McGarvey had picked up a tail the moment he'd passed through passport control and customs at Dulles Airport. They were probably FBI, one dressed as a customs agent and the other as a terminal cop. Both of them wore uniforms, but both carried handguns in shoulder holsters beneath their jackets, something uniformed officers never did.
Outside, there'd been three pairs: one in a dark blue Ford van and a second in an electric-green Chevrolet Cavalier, alternating front and back of the Yellow cab McGarvey had taken into the city. He had the cabby slow down twice, and both times the two pairs slowed up. The third set materialized in an older brown Mercedes at the Hyatt Regency where McGarvey checked in under his own name. The driver stayed with the car, while the other agent pretended to carry on a conversation with someone on a house phone. And when McGarvey boarded the elevator to his floor, the man put down the phone and approached the registration desk.
If they wanted to charge him with something, the FBI would have picked him up by now. Which meant that to this point they were merely curious about his movements. Waiting for him to make the next move, such as meeting with his Russian control officer. If they caught him at that, he would definitely be picked up.
McGarvey did not bother going to his room. Instead, he took the service elevator down to the laundry and left
the hotel by a back exit. He walked a couple of blocks to D Street and Third, got a cab to the Howard Johnson Downtown Motor Lodge across Virginia Avenue from the Watergate, and checked in.

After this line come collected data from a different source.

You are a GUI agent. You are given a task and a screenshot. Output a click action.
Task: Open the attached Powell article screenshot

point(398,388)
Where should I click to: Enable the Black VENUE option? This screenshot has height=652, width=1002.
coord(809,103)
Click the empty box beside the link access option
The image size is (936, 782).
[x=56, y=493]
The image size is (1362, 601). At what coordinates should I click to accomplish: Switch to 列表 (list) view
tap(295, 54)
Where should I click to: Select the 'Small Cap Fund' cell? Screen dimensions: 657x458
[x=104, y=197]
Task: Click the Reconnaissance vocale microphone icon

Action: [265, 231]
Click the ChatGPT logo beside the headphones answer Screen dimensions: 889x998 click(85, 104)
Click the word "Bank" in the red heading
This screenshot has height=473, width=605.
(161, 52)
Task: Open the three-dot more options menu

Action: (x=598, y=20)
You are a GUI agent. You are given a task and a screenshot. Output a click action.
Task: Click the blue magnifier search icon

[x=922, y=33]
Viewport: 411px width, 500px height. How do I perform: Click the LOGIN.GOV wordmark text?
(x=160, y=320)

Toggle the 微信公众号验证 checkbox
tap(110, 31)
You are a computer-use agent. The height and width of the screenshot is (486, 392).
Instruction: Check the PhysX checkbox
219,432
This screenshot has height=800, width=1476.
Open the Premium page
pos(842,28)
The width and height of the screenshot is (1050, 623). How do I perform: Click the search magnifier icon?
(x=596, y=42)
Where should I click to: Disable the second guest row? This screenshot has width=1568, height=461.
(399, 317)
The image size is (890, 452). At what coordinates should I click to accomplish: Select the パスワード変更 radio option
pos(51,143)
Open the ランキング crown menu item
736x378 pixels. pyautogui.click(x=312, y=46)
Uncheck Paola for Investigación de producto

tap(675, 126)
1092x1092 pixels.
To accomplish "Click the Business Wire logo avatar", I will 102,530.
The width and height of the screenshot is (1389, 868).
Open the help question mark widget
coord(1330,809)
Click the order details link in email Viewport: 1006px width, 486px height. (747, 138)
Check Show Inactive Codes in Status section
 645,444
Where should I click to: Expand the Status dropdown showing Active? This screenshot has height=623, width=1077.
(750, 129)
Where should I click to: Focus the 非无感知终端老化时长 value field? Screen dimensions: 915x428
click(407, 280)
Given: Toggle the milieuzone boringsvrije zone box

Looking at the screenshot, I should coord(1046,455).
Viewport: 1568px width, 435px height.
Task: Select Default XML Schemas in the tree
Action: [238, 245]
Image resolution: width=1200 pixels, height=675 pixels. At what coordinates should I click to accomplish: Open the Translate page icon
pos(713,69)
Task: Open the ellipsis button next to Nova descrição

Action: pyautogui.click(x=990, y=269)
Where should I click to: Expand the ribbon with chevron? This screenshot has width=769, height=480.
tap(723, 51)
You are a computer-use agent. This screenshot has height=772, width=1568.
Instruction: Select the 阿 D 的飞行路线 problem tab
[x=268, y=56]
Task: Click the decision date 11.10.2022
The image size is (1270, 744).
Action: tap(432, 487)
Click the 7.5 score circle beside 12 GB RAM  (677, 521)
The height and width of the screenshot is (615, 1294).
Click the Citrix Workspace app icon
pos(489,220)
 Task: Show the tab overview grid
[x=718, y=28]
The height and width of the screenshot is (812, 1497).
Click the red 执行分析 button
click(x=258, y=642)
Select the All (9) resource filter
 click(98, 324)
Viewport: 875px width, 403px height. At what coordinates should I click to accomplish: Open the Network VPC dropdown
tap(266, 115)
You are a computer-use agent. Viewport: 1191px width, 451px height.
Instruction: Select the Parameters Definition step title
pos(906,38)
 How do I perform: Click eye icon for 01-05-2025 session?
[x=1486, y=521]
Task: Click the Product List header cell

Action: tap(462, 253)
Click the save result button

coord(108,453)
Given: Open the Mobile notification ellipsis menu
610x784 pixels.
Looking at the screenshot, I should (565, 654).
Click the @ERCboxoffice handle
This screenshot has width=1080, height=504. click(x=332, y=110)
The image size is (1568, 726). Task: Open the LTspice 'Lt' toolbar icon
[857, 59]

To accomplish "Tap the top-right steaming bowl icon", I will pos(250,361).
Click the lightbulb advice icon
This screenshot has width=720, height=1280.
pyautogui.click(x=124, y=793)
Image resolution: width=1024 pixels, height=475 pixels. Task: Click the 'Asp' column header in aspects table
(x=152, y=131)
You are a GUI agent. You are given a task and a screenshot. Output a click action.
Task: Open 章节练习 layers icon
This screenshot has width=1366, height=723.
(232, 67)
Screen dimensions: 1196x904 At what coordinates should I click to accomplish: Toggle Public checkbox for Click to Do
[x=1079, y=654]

Standing at his fifth-floor window, he looked across the avenue as he waited for his Portland call to go through. He thought about Dominique Kilbourne. She was attracted to him because he was a dangerous man. Race-car drivers experienced the same thing. There was a type of woman who made a career out of having affairs with men in deadly occupations. But excess baggage was the bane of the field officer. The weak link that had brought down more than one good operative. A lover was an Achilles' heel. He could write the book on that story.
He got Kennedy's secretary on the line. “McGarvey. Let me talk to David Kennedy.”
“He's right here, Mr. McGarvey,” Nancy said, and a moment later Kennedy came on.
“You weren't supposed to call this number.”